El director dice comprender que a muchos les escandalice que se enseñe a manejar armas a menores de edad, pero lo defiende: “El tipo de niños que vienen aquí es porque esas cosas les gustan y qué mejor que aprender con especialistas que saben cómo funcionan. Aquí no tocan un arma si no les hemos dado antes un curso advirtiéndoles de lo peligrosas que son. Si hace falta, soy capaz de darme un bolazo yo para que lo entiendan”.

Este clase de campamentos han venido a llenar el hueco dejado por el fin de la mili y siguen una moda iniciada en EE UU, donde algunos son auténticos reformatorios para rehabilitar a jóvenes delincuentes y muchos no utilizan armas simuladas sino reales, con instructores de la Asociación Nacional del Rifle.

Este año, debido a la pandemia, se ha suprimido la visita a una base militar, uno de los platos fuertes del programa. Todos llevan mascarillas con la bandera de España y las tres secciones en las que están divididos no se relacionan entre sí, salvo a la hora de comer. Yolanda, la doctora, se encarga de que nadie entre al campamento sin un test de coronavirus negativo.

El Ministerio de Sanidad y las comunidades autónomas han dictado un protocolo sanitario para evitar que los campamentos de verano se conviertan en focos de contagio. En cambio, no existe control sobre su labor pedagógica, pues se considera que solo realizan actividades de ocio sin valor educativo, aunque su director subraya que una de sus principales tareas es la “formación en valores”.

Entre estos valores figura el patriotismo, “algo importante que hemos perdido y tenemos que recuperar”, en palabras de González. El campamento se llama Don Pelayo y su escudo es la silueta del mítico caudillo de la Reconquista cruzada por una pala de zapadores y un HK, el fusil de las Fuerzas Armadas españolas, sobre la bandera nacional.
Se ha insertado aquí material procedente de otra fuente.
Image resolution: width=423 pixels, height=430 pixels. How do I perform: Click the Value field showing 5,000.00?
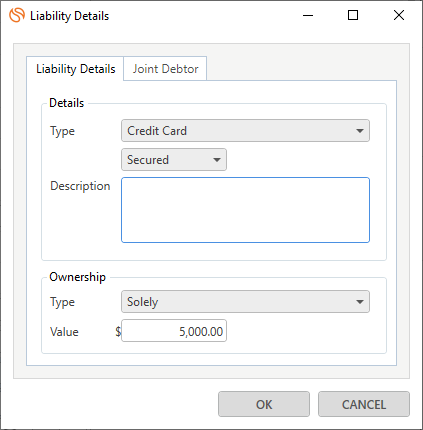(x=174, y=331)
Aunque esta simbología se asocia a la extrema derecha, el director asegura que en el campamento se habla “de valores y los valores no tienen nada que ver con la política. Hay mucha gente dentro de esto”, agrega, “que ni siquiera tiene nada que ver con Vox”. Hay algunos que sí, como Gema, la coordinadora: fue concejal del PP en Torrejón del Rey (Guadalajara) y en las municipales del año pasado se presentó candidadata por Vox.

Don Pelayo es uno de los más más modernos de los llamados campamentos de orientación militar. La oferta incluye media docena de iniciativas con nombres evocadores del pasado imperial esppañol como Gran Capitán, Tercios de Lezo o Millán Astray.

Jaume Carbonell, del consejo editor de El Diario de la Educación, subraya que, aunque hay un vacío legal sobre las actividades de ocio y tempo libre, la Administración está “obligada a velar por los derechos de la infancia”, uno de los cuales es no ser adoctrinada. Respecto al uso de armas, incluso simuladas, alega que contradice la vigente ley educativa que señala como uno de sus fines y principios la “educación para la paz, no solo en la enseñanza, sino en todos los ámbitos: personal, familiar y social”.

A preguntas de EL PAIS, el Instituto de la Juventud ha declinado pronunciarse sobre este tipo de campamentos militarizados.